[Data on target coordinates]
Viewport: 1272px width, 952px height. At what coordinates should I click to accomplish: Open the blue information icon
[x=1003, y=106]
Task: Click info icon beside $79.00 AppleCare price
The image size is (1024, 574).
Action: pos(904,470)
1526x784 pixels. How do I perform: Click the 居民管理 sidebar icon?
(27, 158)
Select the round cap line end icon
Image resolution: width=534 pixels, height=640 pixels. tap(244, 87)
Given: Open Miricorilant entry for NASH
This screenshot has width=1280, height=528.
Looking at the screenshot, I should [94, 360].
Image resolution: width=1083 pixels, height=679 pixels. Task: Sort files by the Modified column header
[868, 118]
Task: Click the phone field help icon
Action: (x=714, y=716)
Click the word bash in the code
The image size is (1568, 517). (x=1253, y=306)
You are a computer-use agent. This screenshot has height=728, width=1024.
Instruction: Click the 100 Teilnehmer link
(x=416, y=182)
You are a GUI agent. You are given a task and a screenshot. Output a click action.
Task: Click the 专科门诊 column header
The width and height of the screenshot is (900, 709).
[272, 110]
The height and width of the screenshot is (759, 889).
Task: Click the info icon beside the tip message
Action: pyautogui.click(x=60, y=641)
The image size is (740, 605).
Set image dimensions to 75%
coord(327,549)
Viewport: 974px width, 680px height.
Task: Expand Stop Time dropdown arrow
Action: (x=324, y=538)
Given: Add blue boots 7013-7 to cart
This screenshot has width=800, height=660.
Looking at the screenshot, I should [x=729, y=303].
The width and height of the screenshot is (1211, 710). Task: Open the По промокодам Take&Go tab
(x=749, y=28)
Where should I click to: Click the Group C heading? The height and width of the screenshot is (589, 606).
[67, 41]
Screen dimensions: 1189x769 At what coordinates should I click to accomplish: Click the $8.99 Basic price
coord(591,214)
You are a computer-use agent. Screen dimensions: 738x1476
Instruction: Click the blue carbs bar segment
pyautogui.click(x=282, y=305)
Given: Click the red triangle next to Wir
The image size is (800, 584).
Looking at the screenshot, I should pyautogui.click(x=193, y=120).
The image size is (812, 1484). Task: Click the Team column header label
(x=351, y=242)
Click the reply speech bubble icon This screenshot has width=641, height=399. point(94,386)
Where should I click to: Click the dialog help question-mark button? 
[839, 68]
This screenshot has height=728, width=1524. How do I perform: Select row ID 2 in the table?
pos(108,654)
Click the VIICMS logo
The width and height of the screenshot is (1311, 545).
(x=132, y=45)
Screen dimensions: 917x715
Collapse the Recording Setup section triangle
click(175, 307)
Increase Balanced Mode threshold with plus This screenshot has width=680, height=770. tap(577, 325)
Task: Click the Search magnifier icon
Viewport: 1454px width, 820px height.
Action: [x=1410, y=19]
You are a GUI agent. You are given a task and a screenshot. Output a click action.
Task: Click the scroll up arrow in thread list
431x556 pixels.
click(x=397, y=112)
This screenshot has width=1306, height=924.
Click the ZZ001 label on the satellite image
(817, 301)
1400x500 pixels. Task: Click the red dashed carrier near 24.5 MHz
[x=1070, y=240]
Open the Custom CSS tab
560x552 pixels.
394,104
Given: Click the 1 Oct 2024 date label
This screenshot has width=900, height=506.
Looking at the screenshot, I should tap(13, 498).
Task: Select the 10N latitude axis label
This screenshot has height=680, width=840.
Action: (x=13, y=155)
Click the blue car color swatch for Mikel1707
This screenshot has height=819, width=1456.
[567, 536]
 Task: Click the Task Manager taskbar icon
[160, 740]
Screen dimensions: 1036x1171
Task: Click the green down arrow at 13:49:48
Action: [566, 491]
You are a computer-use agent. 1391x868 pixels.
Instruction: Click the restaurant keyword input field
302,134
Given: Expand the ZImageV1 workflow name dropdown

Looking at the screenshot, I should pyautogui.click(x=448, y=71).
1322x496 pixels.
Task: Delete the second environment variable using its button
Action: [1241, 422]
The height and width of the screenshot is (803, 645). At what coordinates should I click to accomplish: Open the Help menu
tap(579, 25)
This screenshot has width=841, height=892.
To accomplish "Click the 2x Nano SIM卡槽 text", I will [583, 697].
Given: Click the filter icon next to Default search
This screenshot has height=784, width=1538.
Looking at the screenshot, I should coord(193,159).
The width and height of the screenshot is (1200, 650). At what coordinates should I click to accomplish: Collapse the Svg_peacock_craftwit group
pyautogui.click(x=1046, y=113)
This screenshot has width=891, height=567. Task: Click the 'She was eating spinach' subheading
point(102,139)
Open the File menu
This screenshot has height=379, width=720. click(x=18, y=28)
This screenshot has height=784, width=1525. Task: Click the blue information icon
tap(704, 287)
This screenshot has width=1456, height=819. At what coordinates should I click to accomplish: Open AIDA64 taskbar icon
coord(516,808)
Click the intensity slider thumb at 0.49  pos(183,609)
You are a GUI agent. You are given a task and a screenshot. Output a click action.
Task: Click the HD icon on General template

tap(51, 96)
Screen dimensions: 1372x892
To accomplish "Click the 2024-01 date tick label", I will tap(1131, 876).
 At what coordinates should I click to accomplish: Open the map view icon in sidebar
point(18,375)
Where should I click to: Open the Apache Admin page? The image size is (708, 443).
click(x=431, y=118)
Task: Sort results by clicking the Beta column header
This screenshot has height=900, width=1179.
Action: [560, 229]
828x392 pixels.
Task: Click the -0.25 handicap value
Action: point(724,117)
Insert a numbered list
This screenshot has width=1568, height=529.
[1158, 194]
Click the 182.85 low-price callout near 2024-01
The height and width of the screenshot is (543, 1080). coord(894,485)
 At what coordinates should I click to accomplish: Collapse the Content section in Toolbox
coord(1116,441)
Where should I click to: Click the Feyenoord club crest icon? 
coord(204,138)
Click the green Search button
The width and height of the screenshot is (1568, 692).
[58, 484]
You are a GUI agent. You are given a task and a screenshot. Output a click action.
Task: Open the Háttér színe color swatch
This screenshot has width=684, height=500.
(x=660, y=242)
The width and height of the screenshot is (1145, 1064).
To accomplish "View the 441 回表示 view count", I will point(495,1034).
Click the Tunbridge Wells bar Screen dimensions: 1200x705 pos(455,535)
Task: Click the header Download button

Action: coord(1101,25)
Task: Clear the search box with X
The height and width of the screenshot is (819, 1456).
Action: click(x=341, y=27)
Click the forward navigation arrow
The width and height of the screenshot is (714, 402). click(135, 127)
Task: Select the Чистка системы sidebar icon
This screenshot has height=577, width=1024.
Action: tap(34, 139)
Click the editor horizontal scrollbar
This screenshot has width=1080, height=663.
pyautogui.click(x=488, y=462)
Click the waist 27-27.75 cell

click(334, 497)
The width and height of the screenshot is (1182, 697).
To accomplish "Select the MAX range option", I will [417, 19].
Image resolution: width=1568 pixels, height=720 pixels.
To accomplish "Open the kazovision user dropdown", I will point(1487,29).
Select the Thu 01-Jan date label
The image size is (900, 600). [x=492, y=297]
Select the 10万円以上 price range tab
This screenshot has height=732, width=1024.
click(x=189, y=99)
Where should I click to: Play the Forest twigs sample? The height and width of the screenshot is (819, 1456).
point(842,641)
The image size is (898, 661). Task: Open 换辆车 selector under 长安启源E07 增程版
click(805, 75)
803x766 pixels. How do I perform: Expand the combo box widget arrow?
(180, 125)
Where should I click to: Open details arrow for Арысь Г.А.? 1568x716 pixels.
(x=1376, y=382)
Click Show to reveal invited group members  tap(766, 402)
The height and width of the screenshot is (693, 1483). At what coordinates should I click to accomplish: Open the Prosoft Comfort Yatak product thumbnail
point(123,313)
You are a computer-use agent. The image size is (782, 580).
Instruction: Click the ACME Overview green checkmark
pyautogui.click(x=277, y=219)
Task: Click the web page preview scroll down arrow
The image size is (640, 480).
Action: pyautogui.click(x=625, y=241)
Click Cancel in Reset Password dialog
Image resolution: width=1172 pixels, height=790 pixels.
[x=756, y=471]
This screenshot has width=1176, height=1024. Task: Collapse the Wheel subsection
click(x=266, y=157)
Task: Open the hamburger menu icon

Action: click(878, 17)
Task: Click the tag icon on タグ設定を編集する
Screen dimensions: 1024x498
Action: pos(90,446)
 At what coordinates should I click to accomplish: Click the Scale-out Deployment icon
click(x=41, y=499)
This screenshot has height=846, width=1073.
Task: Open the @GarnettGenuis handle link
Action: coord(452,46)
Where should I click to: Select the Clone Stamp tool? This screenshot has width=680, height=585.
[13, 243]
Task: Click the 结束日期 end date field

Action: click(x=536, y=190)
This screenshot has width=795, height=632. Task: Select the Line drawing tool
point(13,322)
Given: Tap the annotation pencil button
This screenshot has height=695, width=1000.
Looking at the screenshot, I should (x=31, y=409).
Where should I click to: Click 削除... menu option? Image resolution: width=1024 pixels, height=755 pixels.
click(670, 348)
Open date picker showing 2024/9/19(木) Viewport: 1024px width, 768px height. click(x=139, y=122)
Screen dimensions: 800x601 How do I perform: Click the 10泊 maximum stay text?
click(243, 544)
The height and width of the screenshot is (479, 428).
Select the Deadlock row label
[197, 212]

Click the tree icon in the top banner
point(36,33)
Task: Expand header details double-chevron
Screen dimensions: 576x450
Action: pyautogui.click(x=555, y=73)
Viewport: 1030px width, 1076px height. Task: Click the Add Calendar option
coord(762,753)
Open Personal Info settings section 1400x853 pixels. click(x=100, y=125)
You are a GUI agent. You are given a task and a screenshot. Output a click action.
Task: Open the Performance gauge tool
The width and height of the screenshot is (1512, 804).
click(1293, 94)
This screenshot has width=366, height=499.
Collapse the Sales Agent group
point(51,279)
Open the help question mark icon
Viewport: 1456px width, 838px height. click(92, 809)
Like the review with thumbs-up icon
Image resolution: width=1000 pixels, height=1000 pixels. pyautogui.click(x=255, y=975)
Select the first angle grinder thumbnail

- _What you will do_:
Substitute "desktop agent" for "computer-use agent" in the data, starting at the line that contains "Task: Select the 10N latitude axis label" and ending at the line that contains "point(102,139)". Return only those lines, with nothing else changed.

- _Exercise result_:
Task: Select the 10N latitude axis label
This screenshot has height=680, width=840.
Action: (x=13, y=155)
Click the blue car color swatch for Mikel1707
This screenshot has height=819, width=1456.
[567, 536]
 Task: Click the Task Manager taskbar icon
[160, 740]
Screen dimensions: 1036x1171
Task: Click the green down arrow at 13:49:48
Action: [566, 491]
You are a desktop agent. 1391x868 pixels.
Instruction: Click the restaurant keyword input field
302,134
Given: Expand the ZImageV1 workflow name dropdown

Looking at the screenshot, I should pyautogui.click(x=448, y=71).
1322x496 pixels.
Task: Delete the second environment variable using its button
Action: [1241, 422]
The height and width of the screenshot is (803, 645). At what coordinates should I click to accomplish: Open the Help menu
tap(579, 25)
This screenshot has width=841, height=892.
To accomplish "Click the 2x Nano SIM卡槽 text", I will [583, 697].
Given: Click the filter icon next to Default search
This screenshot has height=784, width=1538.
Looking at the screenshot, I should coord(193,159).
The width and height of the screenshot is (1200, 650). At what coordinates should I click to accomplish: Collapse the Svg_peacock_craftwit group
pyautogui.click(x=1046, y=113)
This screenshot has width=891, height=567. Task: Click the 'She was eating spinach' subheading
point(102,139)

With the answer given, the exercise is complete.